*** INFORMATION SUPPLIED ***

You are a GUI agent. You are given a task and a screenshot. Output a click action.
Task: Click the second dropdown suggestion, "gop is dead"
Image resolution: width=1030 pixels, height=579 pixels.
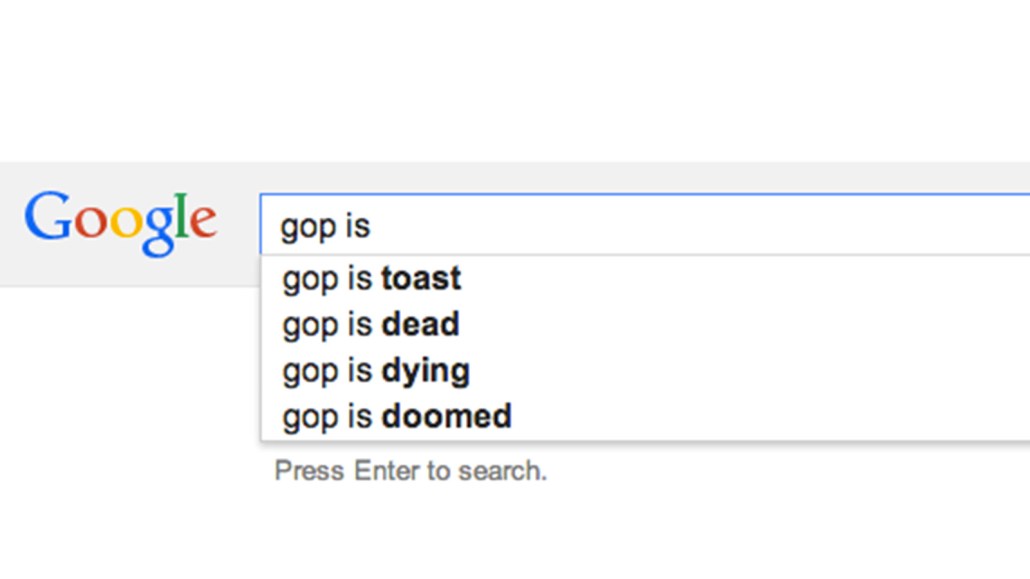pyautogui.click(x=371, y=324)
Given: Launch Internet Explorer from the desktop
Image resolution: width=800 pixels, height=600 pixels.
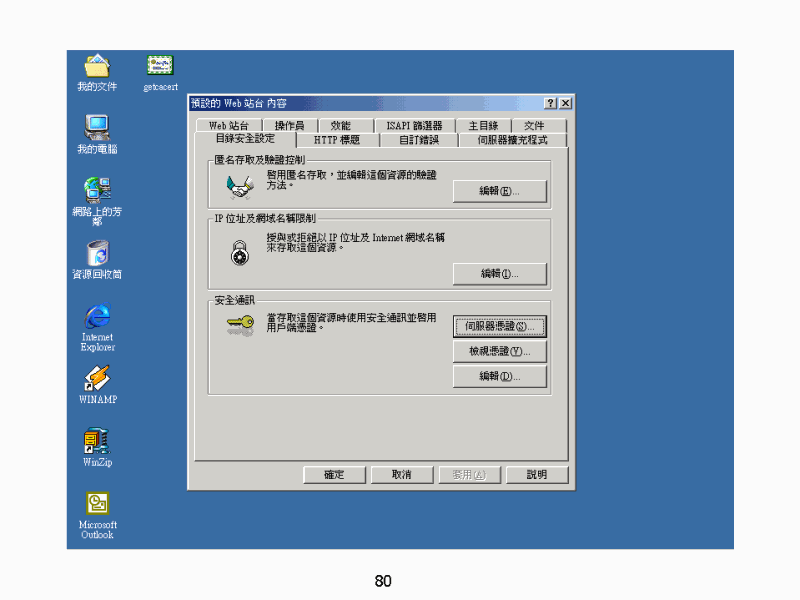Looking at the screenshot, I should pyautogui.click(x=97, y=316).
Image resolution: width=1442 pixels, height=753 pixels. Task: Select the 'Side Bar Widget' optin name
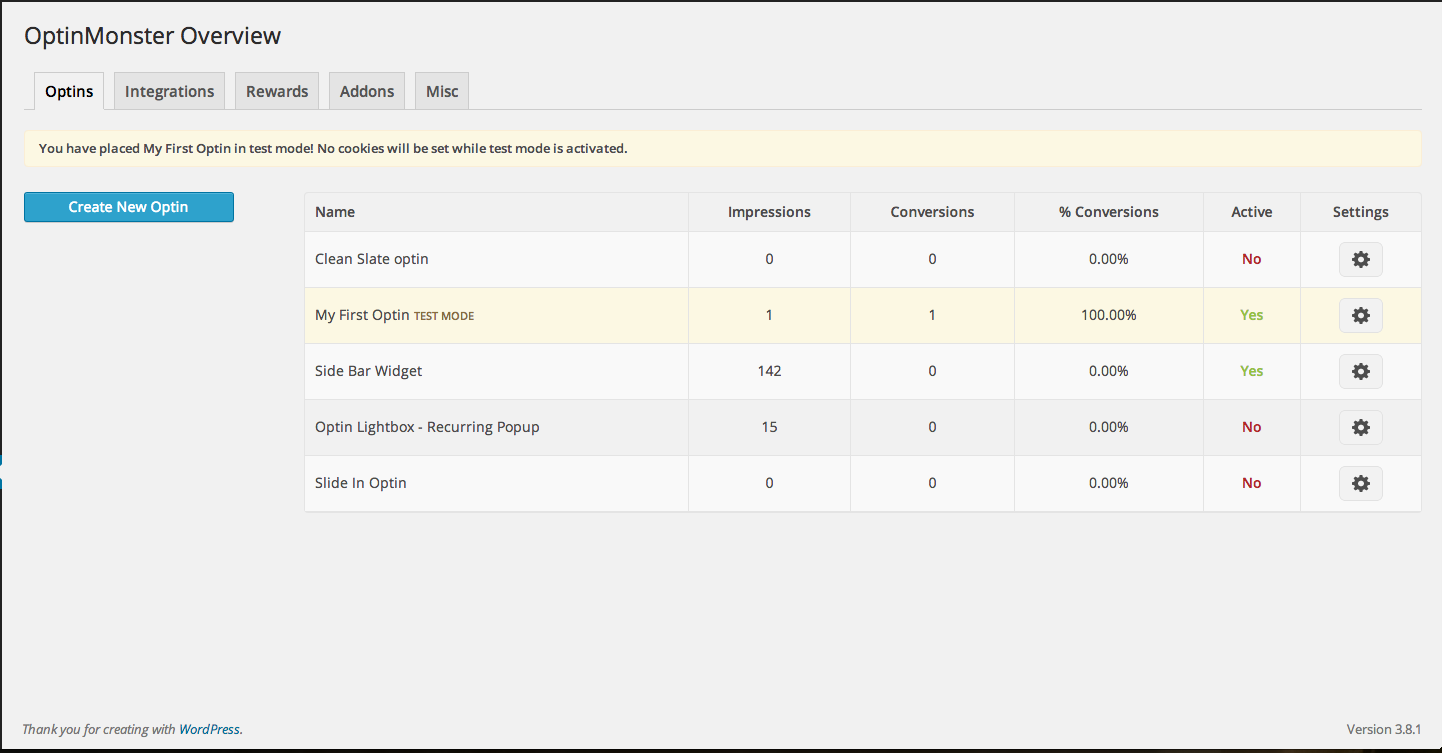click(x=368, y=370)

*** End of INFORMATION SUPPLIED ***

_REQUIRED WORK_
Could you give the listing again exactly as it stands, minus any pictures?

_PROBLEM SOLUTION_
You are a GUI agent. You are given a task and a screenshot. Output a click action.
Task: Click the second dropdown suggestion, "gop is dead"
Image resolution: width=1030 pixels, height=579 pixels.
pyautogui.click(x=371, y=324)
Given: Launch Internet Explorer from the desktop
Image resolution: width=800 pixels, height=600 pixels.
Looking at the screenshot, I should pyautogui.click(x=97, y=316).
Image resolution: width=1442 pixels, height=753 pixels. Task: Select the 'Side Bar Widget' optin name
click(x=368, y=370)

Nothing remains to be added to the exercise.